**DATA**.

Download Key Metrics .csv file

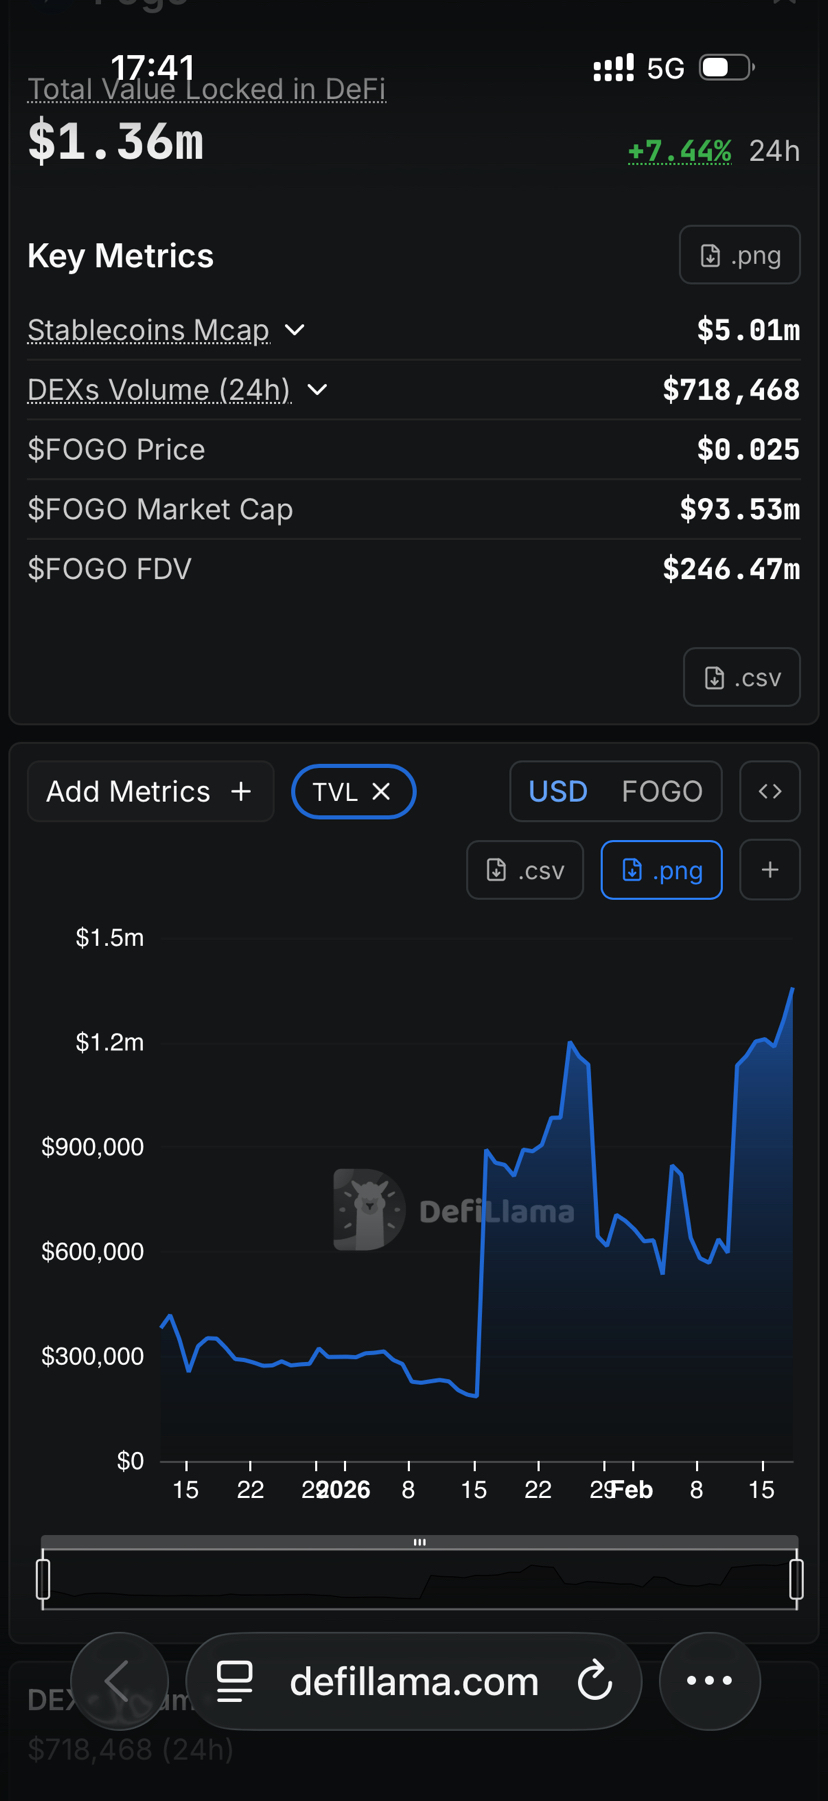click(x=741, y=677)
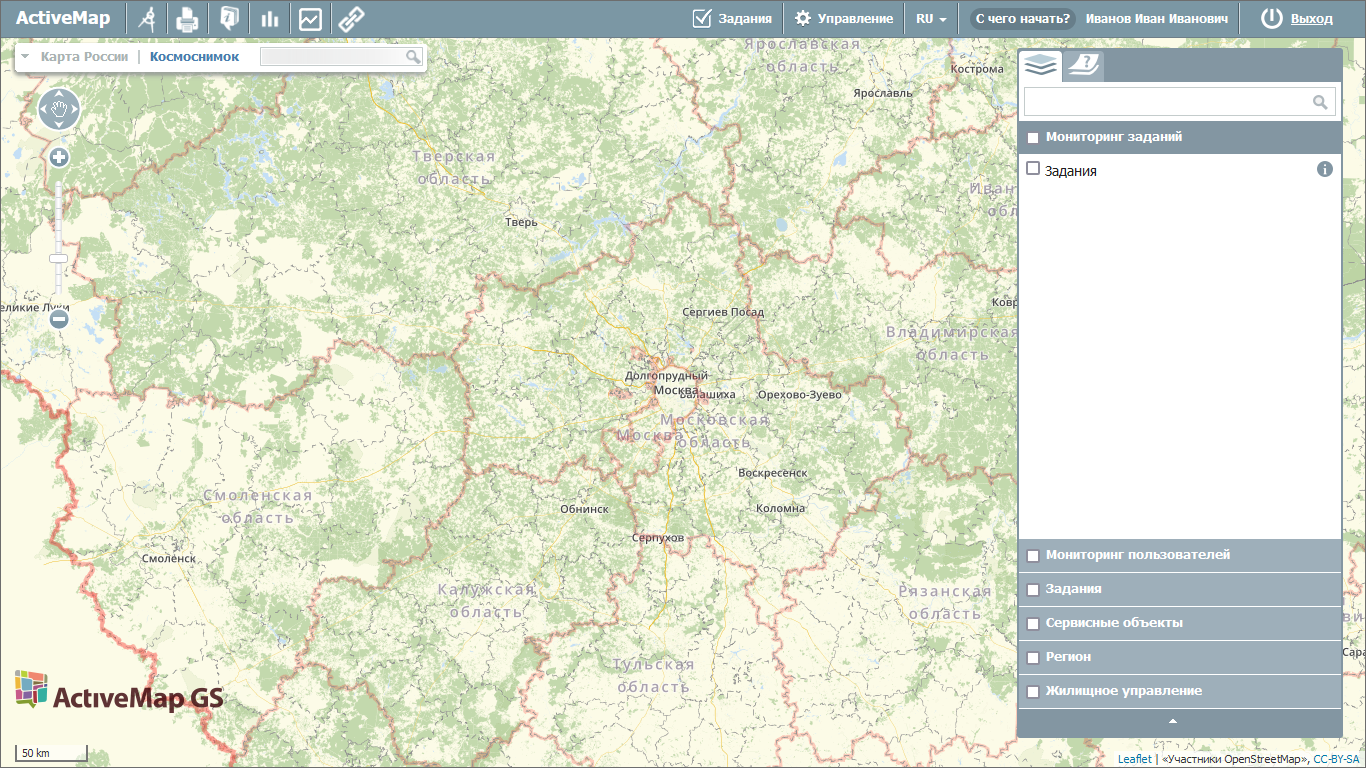Click the Выход logout link
1366x768 pixels.
coord(1311,19)
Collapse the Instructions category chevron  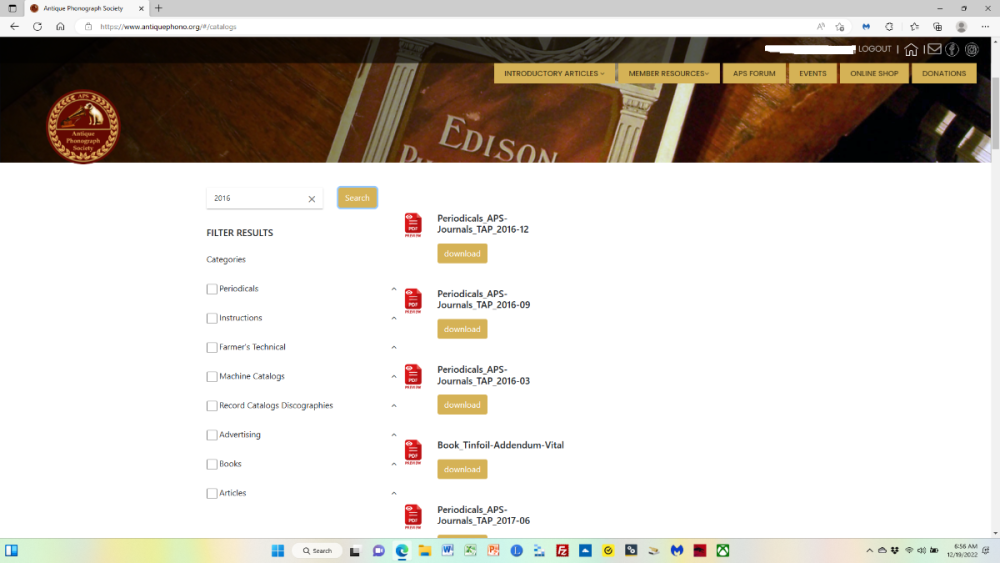point(394,318)
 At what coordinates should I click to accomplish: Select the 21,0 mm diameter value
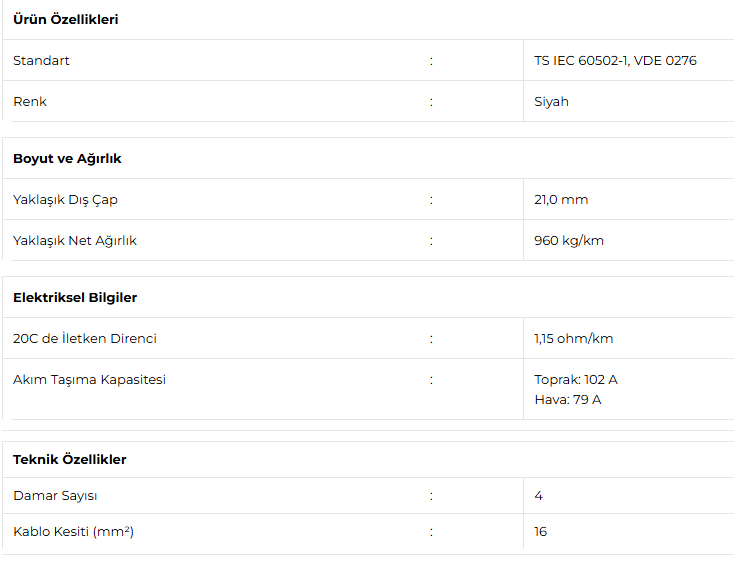(561, 200)
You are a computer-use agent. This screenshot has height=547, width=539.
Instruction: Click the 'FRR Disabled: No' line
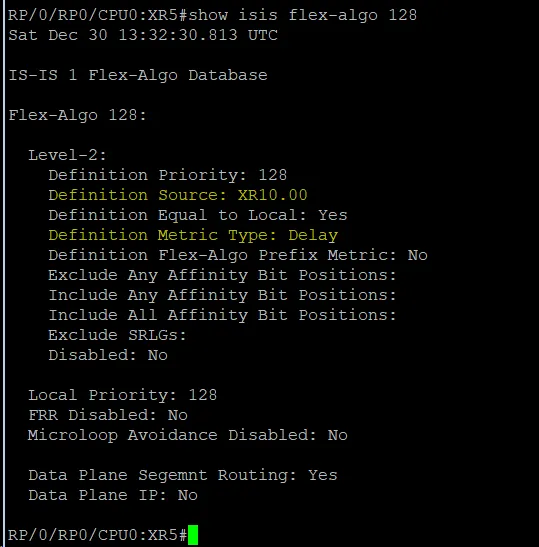point(108,415)
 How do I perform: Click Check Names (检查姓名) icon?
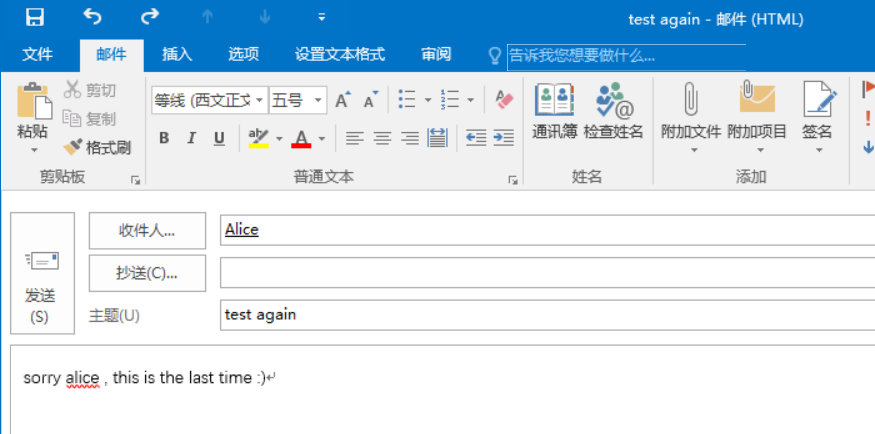614,112
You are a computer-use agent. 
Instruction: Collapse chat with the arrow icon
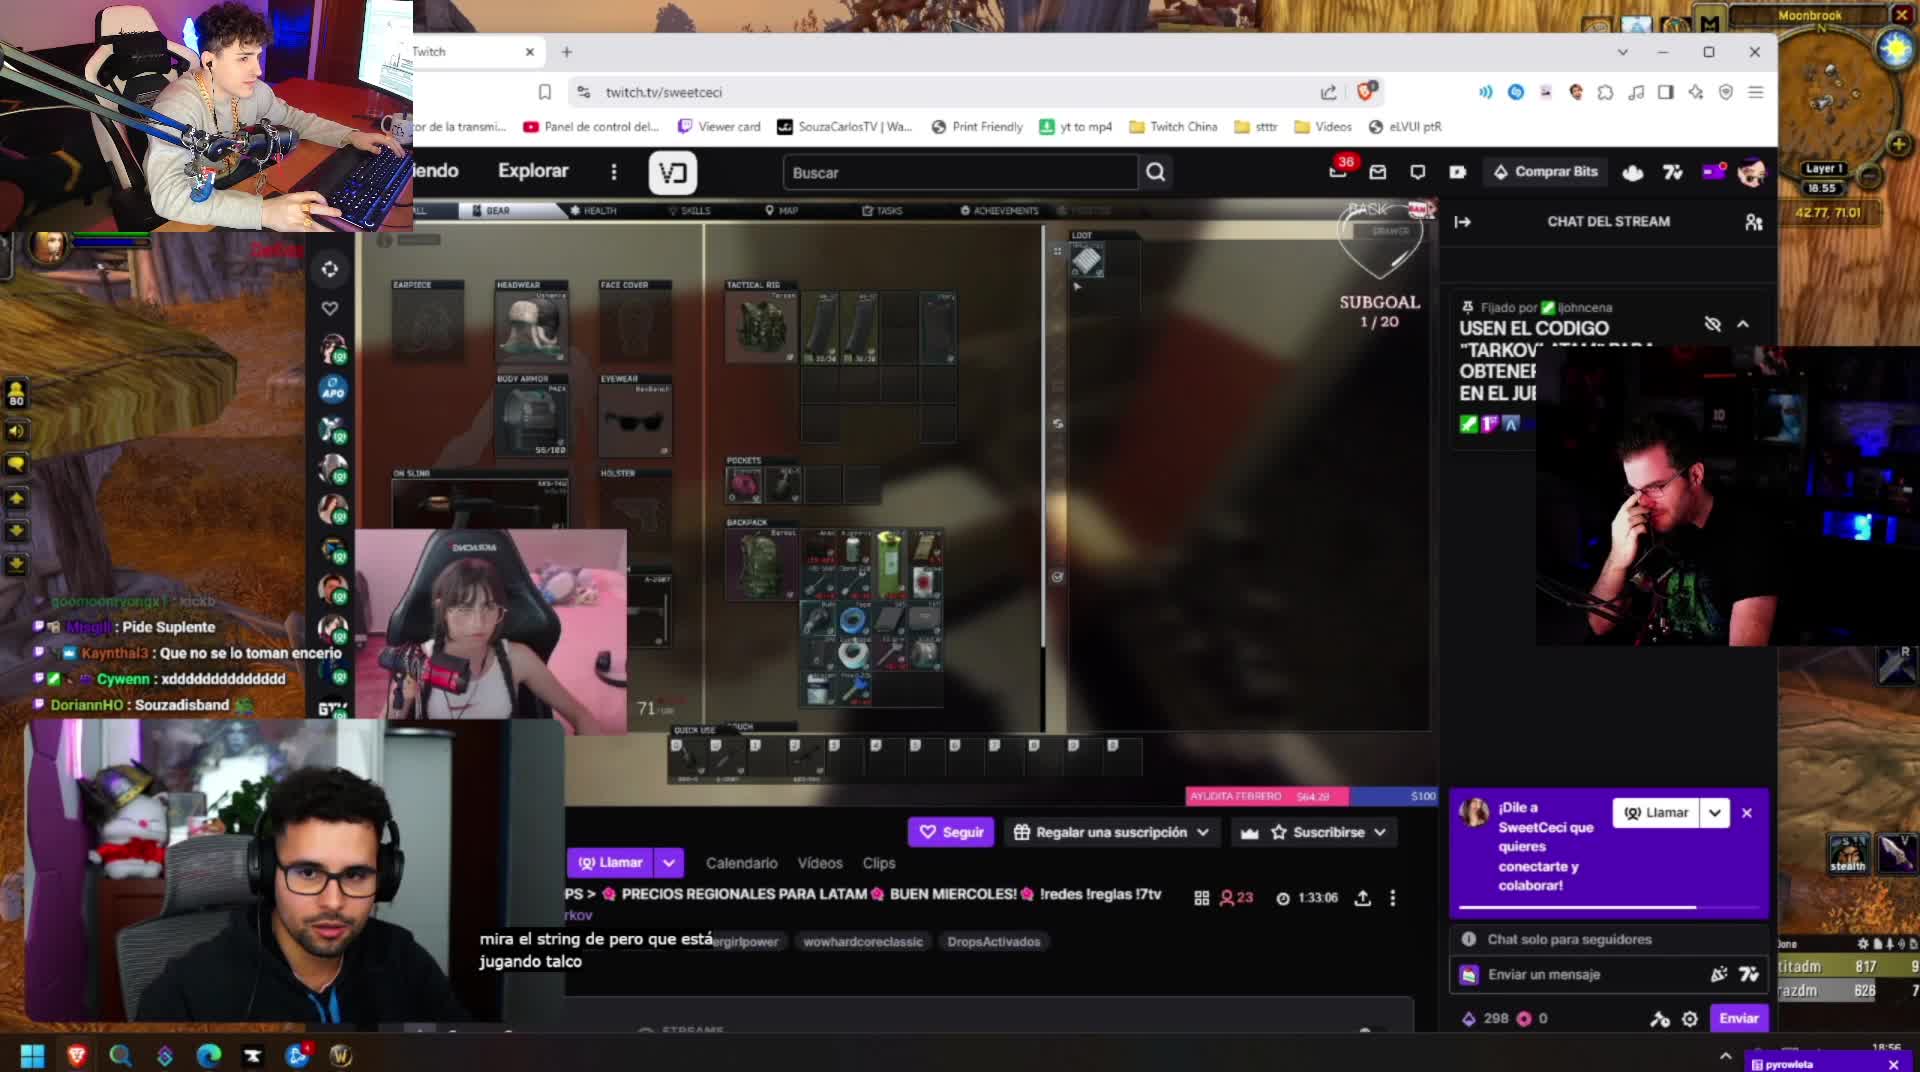1463,222
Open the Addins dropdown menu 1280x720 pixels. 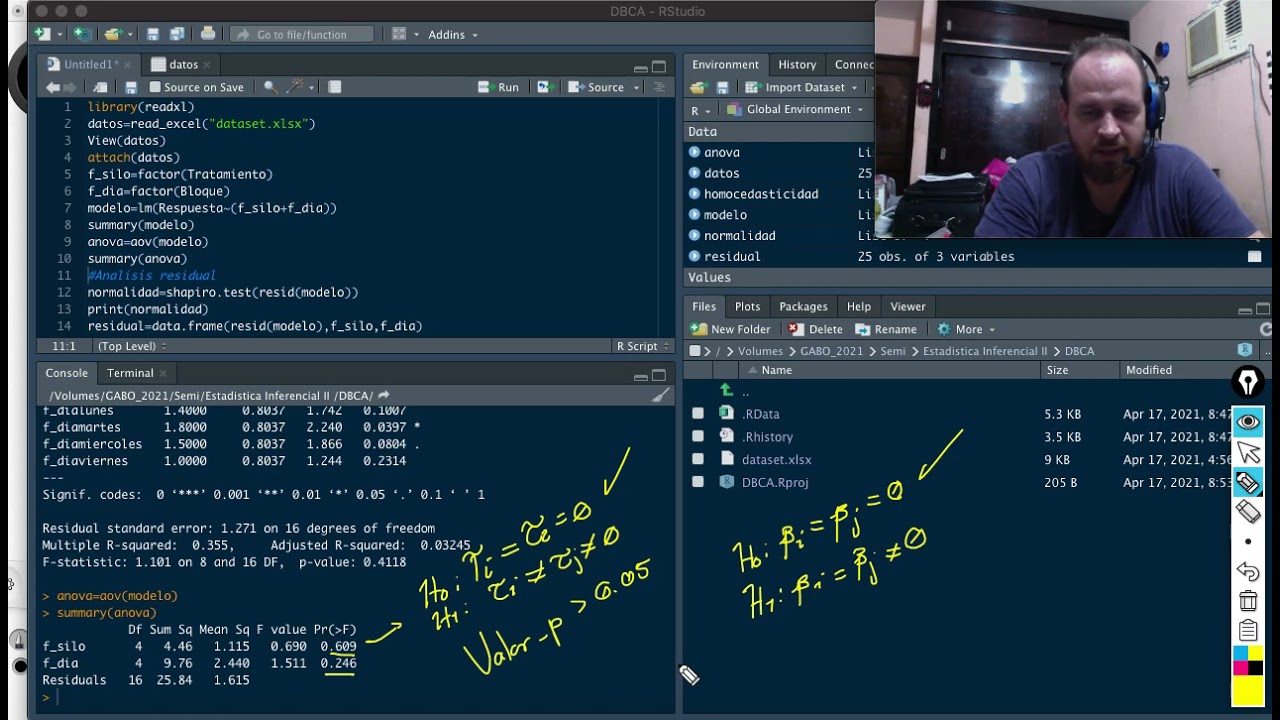[452, 34]
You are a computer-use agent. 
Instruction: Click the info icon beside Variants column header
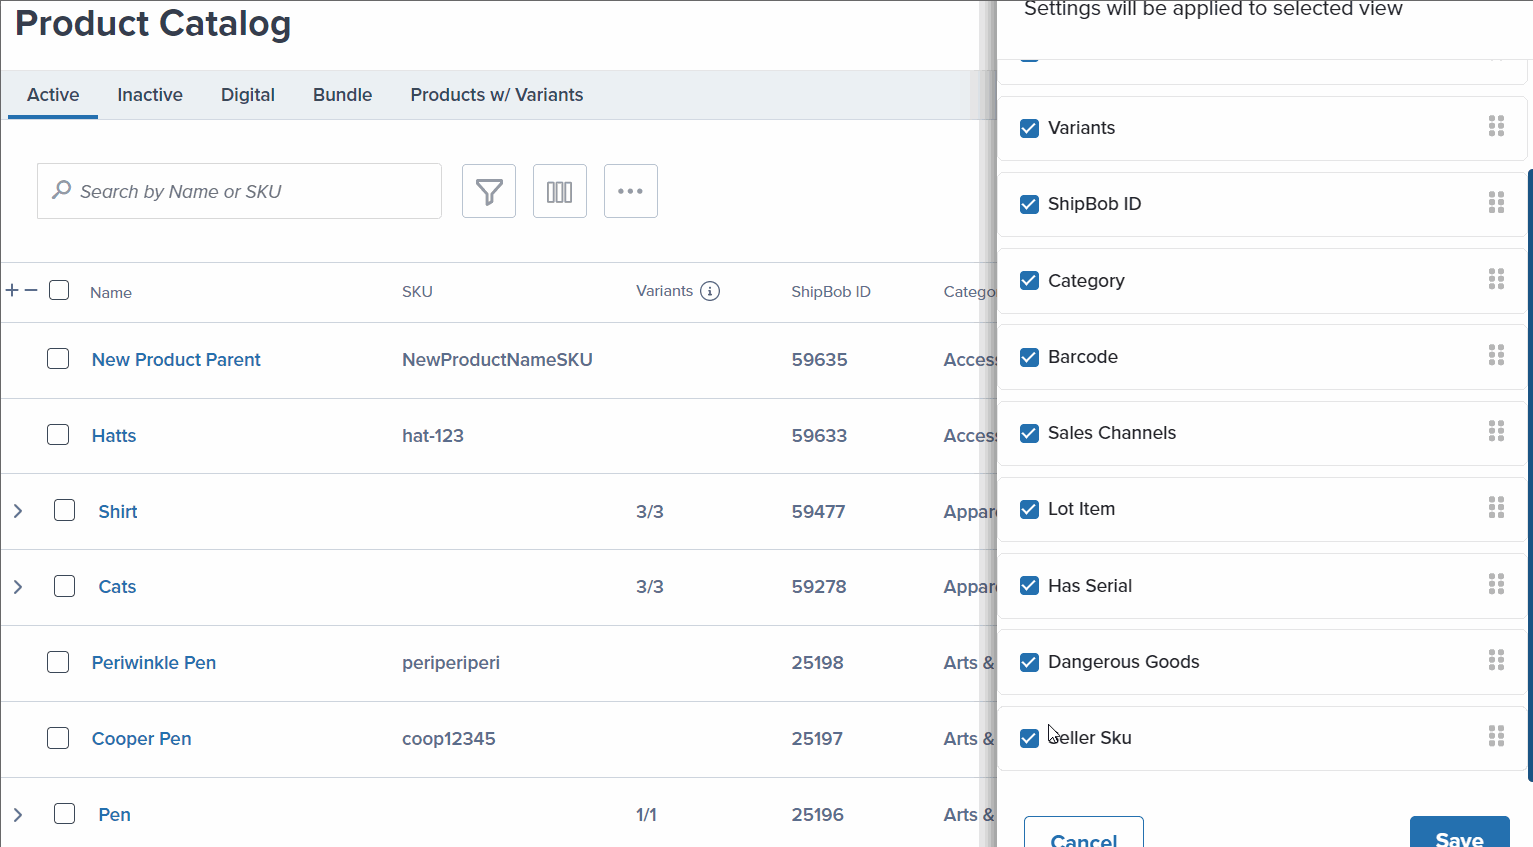[710, 291]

**WHAT YOU NEED TO DO**.
Starting at the line that holds "Instruction: Click the info", copy each line exactly through the end of the listing, both ends included. Leave the pictures out.

**SOLUTION FOR THIS TASK**.
Instruction: Click the info icon beside Variants column header
[710, 291]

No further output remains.